Texte fourni >>
Co-auteur de l’ouvrage « E-commerce et réseaux de franchise », Rémi De Balmann, avocat associé du cabinet D, M & D, nous livre son approche d’une stratégie Cross canal dans un réseau de franchise au niveau juridique.

La Référence Franchise : Comment amener franchisés et franchiseurs à comprendre qu’ils doivent cohabiter dans un projet cross-canal ?

Rémi de Balmann : Franchisés et franchiseurs ont choisi de vivre une aventure commune, dont le consommateur est au centre du dispositif. Aujourd’hui, avec le développement des technologies, le client ne se contente pas d’un seul canal de vente et dicte sa loi. S’il n’est pas satisfait dans ses modes de consommation, le magasin franchisé risque de devenir un lieu déconnecté de la réalité économique et du marché. Par ailleurs, le franchiseur, si son concept s’y prête, ne peut ignorer l’opportunité proposée par la forte croissance de l’e-commerce[1]. D’autant plus qu’une jurisprudence datant de 2006 l’autorise à utiliser le canal Internet sans que cela soit vécu comme un concurrent par ses franchisés.

Dans l’approche juridique, le maillage du territoire par des franchisés permet de conquérir le client au niveau local, mais dans sa décision d’achat, le consommateur reste indifférent aux clauses d’exclusivité territoriale. De la même façon, ce dernier se détermine entre acheter dans un magasin physique et un site marchand en fonction de ses seuls intérêts, et non de ceux du vendeur.

La Référence Franchise : Un franchisé, a-t-il le droit de créer son propre site d’e-commerce ?

Rémi de Balmann : Il dispose de ce droit, et sous conditions, mais a-t-il intérêt à en user ? En a-t-il la capacité et la légitimité ? S’il crée un site marchand, un franchisé sera soumis à de lourdes contraintes en termes de respect de l’image de l’enseigne – et pas seulement au niveau de la charte graphique du site - et du droit – en matière de consommation et d’e-commerce notamment -, ou encore d’investissement financier, en particulier pour la logistique. Si la question n’a pas encore été tranchée par la jurisprudence, il serait périlleux d’interdire à un franchisé la création d’un site marchand.

Je rappelle toutefois qu’un franchisé n’a pas vocation à sortir du cadre de sa zone de chalandise, pour laquelle il possède généralement une exclusivité territoriale, via Internet afin de conquérir de nouveaux marchés. Dès lors que le consommateur est au centre du système de franchise, le franchiseur doit développer une approche cohérente de son enseigne dans l’e-commerce, en particulier en termes de qualité de services, pour satisfaire le consommateur au niveau de la prospection et de la commercialisation de ses produits et services. En outre, une enseigne s’inscrit dans la durée quand la relation entre le franchisé et le franchiseur, bien que reconductible, reste à durée limitée.

Extrait de données >>
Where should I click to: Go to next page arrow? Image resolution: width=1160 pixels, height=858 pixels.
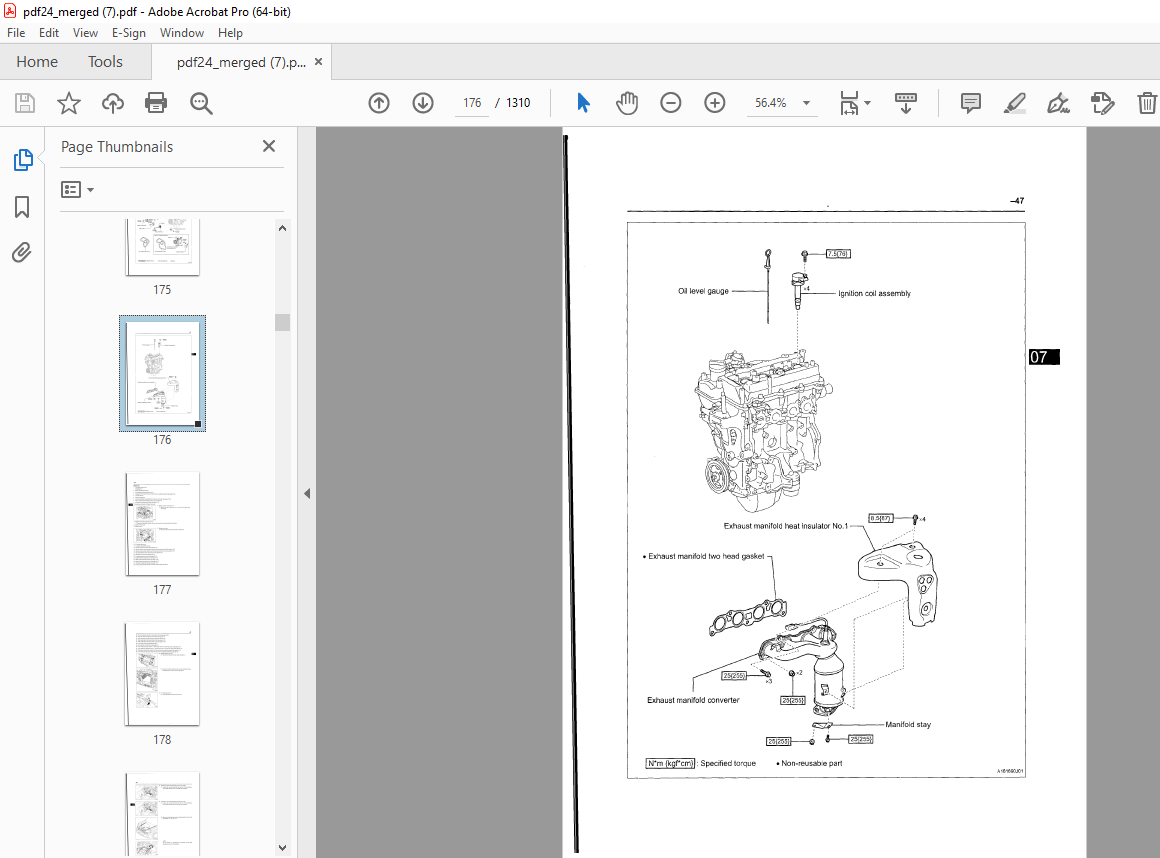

Série d'exercices >>
1/ Restituez à l'identique le passage de l'entretien sur la franchise et l'e-commerce qui s'ouvre sur les mots contenant « Rémi de Balmann : Franchisés » et se clôt sur « par ses franchisés. ».
2/ Reprenez l'entretien sur la franchise et l'e-commerce à partir de sa dernière phrase et poursuivez-le.

Résultats obtenus >>
1/
Rémi de Balmann : Franchisés et franchiseurs ont choisi de vivre une aventure commune, dont le consommateur est au centre du dispositif. Aujourd’hui, avec le développement des technologies, le client ne se contente pas d’un seul canal de vente et dicte sa loi. S’il n’est pas satisfait dans ses modes de consommation, le magasin franchisé risque de devenir un lieu déconnecté de la réalité économique et du marché. Par ailleurs, le franchiseur, si son concept s’y prête, ne peut ignorer l’opportunité proposée par la forte croissance de l’e-commerce[1]. D’autant plus qu’une jurisprudence datant de 2006 l’autorise à utiliser le canal Internet sans que cela soit vécu comme un concurrent par ses franchisés.

2/
Comment partager chiffre d’affaires et profits générés par le site marchand de l’enseigne ?

Le franchiseur doit mettre en place des moyens pour intégrer le franchisé dans une stratégie Cross canal. Par exemple, à travers le commissionnement du franchisé lorsque l’acheteur sur le site marchand de l’enseigne a été géolocalisé dans sa zone de chalandise, ou lorsque le client vient retirer son achat en ligne dans son point de vente physique. Il s’agit là d’une faculté, exercée en cohérence avec le système de franchise, et en aucun cas d’une obligation pour le franchiseur. Il faut inciter le consommateur à naviguer entre point de vente et site marchand d’une même enseigne pour ses achats, pour que l’un soit toujours le prolongement de l’autre en termes de business. Sans cette interaction, il y a un risque de segmentation des canaux et que la volonté de garder le client captif de l’un ou l’autre des lieux de consommation devienne dommageable pour l’intérêt commun du franchisé et du franchiseur. Un débat sur l’appartenance de la clientèle au franchisé ou au franchiseur soulevé par rapport au bail commercial, et tranché par une jurisprudence datée de 2002, avait déjà montré la dualité du consommateur, attiré à la fois par les services du commerçant local et de la marque nationale. La double approche Internet / magasins physiques doit être encouragée par la tête de réseau, sous peine de ne plus répondre aux attentes légitimes du consommateur.

Pourquoi est-il aujourd’hui impossible de faire l’impasse sur Internet dans le contrat de la franchise ?

L’ensemble des dispositifs Internet propre au réseau considéré doit être réglementé dans le contrat de franchise, voire en annexe. Les clauses indiquées doivent avoir comme objectif d’impliquer les franchisés dans une stratégie Cross canal, en précisant les droits et obligations de chacune des parties. Quelle est la destination du site marchand ? Comment est-il organisé ? En quoi impacte-t-il l’activité du franchisé ? Par exemple, dans quelles conditions le franchisé devra accueillir l’e-consommateur quand il viendra retirer un achat en ligne dans son point de vente. L’ensemble des dispositifs Internet propre au réseau devient une composante du savoir-faire du franchiseur, et donc un volet du manuel opératoire de l’enseigne. Le site marchand doit être considéré comme un des éléments de vie du réseau et du développement du concept.

Propos recueillis par François Simoneschi, rédacteur en chef de La Référence Franchise


Rémi De Balmann

[1] +19% de chiffre d’affaires pour les cybermarchands en 2012 selon la FEVAD ; on estime que ce rythme de croissance devrait être maintenu jusqu’en 2015 pour dépasser les 70 milliards de chiffre d’affaires (contre 45 en 2012)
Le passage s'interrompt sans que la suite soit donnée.